Ginevra Brakenridge Pruitt was a
late-nineteenth-century poet whose name had been largely (and
justifiably) forgotten outside her hometown of Caerphilly. She’d
probably have been forgotten here as well if she hadn’t inherited a
whacking great fortune from her robber baron father and doled out
large portions of it to the college over the years in return for
naming buildings after her and various members of her
family.
“I heard a rumor that Gordon had
acquired a cache of Mrs. Pruitt’s papers,” Schmidt went on. “I
wanted to find out if it was true.”
“And was it?”
“I still don’t know for sure,” he said.
“I went into the barn to talk to him privately, but it was a waste
of time. He was noncommittal. I suspect if he had the papers, he
was probably putting out feelers to find out where he could get top
dollar for them.”
“Didn’t that make you mad?” I
asked.
“Irritated, perhaps,” he said. “But, of
course, I knew he’d have to come back to me
eventually.”
“When he figured out there was nowhere
else he could sell them,” I said, nodding. “Not if he wanted to get
top dollar for them,” I added, hastily, seeing the offended look on
his face. “I mean, he should have known that no
one could possibly match your dedication and commitment to Mrs.
Pruitt’s legacy.”
“Yes,” Schmidt said. “We did some
verbal sparring—he refused to admit he had any papers, and at the
same time, kept asking me to estimate what they’d be worth if he
did have them.
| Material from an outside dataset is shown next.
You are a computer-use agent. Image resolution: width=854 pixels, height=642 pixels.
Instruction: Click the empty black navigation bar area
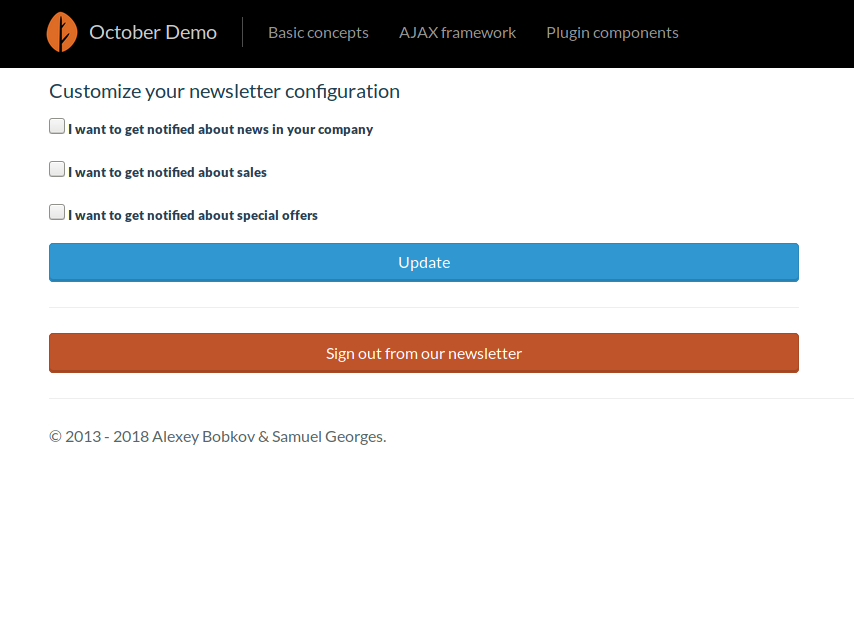click(762, 33)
As if I could put a value on something I’d never
seen. I lost patience and left. Not a very good atmosphere for a
negotiation anyway. He was clearly itching to get back to the yard
sale. I thought I’d talk to him later.”
“Too bad,” I said. “Guess you’ll have
quite a wait now.”
“Why?” he asked, frowning.
“The police won’t release anything of
Gordon’s until they’ve solved his murder, will they?” I said. “It
could be weeks, even months. To say nothing of the delay until the
estate goes through probate and you can start dealing with whoever
inherits.”
Schmidt smiled.
“Mrs. Pruitt has been dead nearly a
century,” he said, in a lofty tone. “I think I can wait a few more
months to find out about these papers. If there are any papers to
begin with. That’s just the sort of rumor Gordon would have loved
starting.”
“And the murderer’s done you a favor,
too, hasn’t he?” I said.
Schmidt looked startled
again.
“Favor?” he said.
“Hard to think of anyone who wouldn’t
be easier to deal with than Gordon, isn’t it?” I
asked.
“Quite,” he said, with a dry chuckle.
“Now, about my car …”
I took down the SUV’s license plate—as
it happened it was neither black nor blue, but a dark green Ford
Expedition—and returned to make a few announcements
to the crowd. I offered Schmidt a glass of lemonade, on the house,
while he waited, but he declined. He seemed relieved to see me walk
away.
He was anxious about something. Or
hiding something. I’d made him visibly nervous a couple of times,
but he’d recovered, which probably meant I wasn’t asking the right
questions. I made a mental note to see what Michael knew about him.
Could there be some juicy departmental scandal involving Arnold
Schmidt that would crack the whole case wide open?